Have you been itching to start for a long time, or has it just been a matter of doing whatever the team asks you to do?
"Honestly, every player who wants to be great has the itch to start. But the time hasn't been right, and like I said, the Lord blessed me and now it's time. How it happened is unfortunate, but God works in different ways, and I feel like it's time for Him to allow me to play and now it's time to go out there and honor Him and play."
You and Dekoda Watson saw a lot of action against Carolina and San Francisco in November when Quincy was out with a different injury, and the defense played extremely well in those two games. Did that give you confidence that you could once again step up and play as well or better than the guy you're replacing?
"Definitely we can. We prepare to be the starter, and you never know what happens. In the NFL, they say any given play something can happen. So mentally you prepare for that every play, and I feel like we have. So all we can do is keep getting better in this last stretch of three games towards the playoffs and prepare that much harder."

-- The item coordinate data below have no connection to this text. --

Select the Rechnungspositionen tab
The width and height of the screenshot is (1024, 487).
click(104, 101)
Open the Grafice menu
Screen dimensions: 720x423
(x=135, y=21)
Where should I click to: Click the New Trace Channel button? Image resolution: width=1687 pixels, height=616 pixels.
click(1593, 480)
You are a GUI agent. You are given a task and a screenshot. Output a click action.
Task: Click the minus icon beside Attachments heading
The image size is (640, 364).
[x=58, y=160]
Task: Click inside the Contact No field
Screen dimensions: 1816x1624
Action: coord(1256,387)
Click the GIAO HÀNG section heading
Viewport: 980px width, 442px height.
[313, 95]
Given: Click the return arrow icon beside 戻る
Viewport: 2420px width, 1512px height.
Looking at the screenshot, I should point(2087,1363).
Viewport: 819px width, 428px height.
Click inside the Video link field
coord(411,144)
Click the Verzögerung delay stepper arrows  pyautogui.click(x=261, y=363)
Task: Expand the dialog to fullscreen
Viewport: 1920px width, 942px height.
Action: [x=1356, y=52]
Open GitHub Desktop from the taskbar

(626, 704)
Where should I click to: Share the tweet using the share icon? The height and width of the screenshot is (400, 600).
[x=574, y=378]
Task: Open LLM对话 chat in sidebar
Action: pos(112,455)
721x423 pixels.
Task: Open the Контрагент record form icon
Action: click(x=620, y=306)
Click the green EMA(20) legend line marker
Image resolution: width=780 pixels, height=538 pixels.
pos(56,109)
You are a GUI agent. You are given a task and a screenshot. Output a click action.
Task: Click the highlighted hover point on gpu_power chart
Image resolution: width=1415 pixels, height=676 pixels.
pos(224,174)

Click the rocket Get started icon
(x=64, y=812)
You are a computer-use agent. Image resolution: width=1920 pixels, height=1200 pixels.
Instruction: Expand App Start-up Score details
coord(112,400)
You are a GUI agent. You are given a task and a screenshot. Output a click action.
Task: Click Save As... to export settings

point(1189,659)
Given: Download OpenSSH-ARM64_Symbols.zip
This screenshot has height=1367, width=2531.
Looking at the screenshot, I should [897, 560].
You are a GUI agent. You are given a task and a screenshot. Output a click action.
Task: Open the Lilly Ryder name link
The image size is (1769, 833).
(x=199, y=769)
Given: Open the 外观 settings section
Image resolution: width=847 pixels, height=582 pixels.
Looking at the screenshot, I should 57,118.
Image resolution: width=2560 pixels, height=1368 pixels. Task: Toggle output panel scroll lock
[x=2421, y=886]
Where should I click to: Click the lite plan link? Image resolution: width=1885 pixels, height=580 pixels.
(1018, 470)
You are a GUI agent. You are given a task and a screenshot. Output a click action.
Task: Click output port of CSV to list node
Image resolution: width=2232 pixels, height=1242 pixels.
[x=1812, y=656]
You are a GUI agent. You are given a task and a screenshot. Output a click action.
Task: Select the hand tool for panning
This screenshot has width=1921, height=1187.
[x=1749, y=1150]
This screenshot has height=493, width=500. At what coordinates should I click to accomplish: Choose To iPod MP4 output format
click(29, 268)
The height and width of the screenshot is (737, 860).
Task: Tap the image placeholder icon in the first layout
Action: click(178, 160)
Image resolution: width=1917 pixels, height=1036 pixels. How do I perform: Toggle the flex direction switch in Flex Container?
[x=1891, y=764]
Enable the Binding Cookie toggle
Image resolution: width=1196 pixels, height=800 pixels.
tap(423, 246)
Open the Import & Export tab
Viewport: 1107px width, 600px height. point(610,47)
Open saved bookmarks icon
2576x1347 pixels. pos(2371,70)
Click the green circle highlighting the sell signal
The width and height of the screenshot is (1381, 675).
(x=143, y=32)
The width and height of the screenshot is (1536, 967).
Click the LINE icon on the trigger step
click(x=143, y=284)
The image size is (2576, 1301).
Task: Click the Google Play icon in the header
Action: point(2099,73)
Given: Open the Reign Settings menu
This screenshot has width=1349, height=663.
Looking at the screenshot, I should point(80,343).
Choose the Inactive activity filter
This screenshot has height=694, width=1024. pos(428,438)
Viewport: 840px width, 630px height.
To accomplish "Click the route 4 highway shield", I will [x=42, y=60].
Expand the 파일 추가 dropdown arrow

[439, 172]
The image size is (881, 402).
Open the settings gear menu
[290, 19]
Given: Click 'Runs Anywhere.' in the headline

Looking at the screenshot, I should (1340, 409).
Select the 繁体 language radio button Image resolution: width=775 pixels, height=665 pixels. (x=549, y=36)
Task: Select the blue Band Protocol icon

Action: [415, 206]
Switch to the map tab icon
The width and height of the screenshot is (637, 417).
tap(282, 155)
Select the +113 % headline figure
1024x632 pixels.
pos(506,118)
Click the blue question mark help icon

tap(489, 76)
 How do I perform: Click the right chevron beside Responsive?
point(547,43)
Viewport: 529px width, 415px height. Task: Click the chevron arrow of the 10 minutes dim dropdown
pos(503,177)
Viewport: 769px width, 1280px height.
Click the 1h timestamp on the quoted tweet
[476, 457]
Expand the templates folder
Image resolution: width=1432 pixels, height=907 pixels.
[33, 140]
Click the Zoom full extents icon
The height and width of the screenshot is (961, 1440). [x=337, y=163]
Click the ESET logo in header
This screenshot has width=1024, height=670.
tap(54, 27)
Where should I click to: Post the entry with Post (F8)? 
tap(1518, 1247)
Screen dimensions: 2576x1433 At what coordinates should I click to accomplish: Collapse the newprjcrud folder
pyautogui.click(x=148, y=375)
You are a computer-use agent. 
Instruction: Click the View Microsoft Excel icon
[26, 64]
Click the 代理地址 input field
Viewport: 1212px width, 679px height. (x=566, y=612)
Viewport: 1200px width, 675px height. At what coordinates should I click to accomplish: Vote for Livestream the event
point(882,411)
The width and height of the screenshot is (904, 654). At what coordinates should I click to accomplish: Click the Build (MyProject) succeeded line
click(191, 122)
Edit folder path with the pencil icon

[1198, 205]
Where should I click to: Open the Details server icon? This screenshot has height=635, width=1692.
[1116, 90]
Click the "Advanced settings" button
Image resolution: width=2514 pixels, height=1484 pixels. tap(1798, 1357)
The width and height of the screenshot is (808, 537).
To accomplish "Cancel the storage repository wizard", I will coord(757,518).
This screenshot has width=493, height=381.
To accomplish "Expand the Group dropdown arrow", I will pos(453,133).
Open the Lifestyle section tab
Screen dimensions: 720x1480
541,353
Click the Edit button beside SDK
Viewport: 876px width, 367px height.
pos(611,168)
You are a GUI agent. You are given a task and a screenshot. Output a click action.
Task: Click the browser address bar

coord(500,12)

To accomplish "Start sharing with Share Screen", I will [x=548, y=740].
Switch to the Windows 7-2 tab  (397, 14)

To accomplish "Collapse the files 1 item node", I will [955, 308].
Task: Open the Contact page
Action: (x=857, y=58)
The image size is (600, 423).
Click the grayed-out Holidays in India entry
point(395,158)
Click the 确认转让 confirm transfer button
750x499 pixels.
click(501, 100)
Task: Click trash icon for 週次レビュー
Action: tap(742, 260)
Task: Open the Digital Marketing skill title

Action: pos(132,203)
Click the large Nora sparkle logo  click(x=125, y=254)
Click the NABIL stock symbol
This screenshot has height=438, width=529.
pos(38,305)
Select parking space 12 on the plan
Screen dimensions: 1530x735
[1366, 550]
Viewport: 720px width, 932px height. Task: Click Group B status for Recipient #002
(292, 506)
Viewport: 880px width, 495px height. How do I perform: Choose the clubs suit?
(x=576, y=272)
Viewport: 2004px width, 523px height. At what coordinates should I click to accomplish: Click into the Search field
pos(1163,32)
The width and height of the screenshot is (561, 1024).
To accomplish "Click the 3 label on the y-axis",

Are there differences between you and Quincy in terms of strengths and style of play?
"Quincy obviously is a lot faster. Quincy is an unbelievably fast player. I feel like I'm fast and strong. We've very similar in how strong we are and our aggression. That's obviously why we were drafted here in the beginning, because we had that similar mentality and that play style. Granted, he's a little faster than me and a little taller, but I have instant leverage. We were both brought in here to be very similar and that type of linebacker that they enjoy and are molding us into."
You won't be the first player the Bucs have asked to step up and keep the playoff race on track this year…far from it. How has this team managed to keep winning despite so many recent injuries and lineup changes?
"We remain un-wavered. Things are going to happen. This is the NFL. We've got a lot of people who are grown men. He brings in people that he knows can step in at any minute, and that's kind of who he has. We have young, hungry players that know their opportunity can come by any means. You've just got to be ready to go."
This team wasn't expected by analysts to compete this year, but here you are with three weeks left right in the thick of the playoff race. How confident was this young team heading into the season and how much has that confidence grown during the course of the season?
"That all goes back to our head coach. Our head coach is a very confident man. People can tell by his energy and the way his demeanor is. That just kind of trickles off onto us and that's how we are. We're young, we're fast, we're talented, and we know that we're a good team. We knew that going into it, that we were a good, talented team. People didn't believe us, but it wasn't about them. It was about inside these buildings. That's the only thing that matters – the team you play for and the guys around you. We've always believed it, and you have your people still saying our schedule isn't that good, but it's the NFL. Look at Green Bay and Detroit [last weekend]. Detroit won. You never know what's going to happen on Sunday. We just keep playing and worry about our business inside this building and what it's going to take to get into the playoffs. Once you get to the playoffs, it's anybody's game."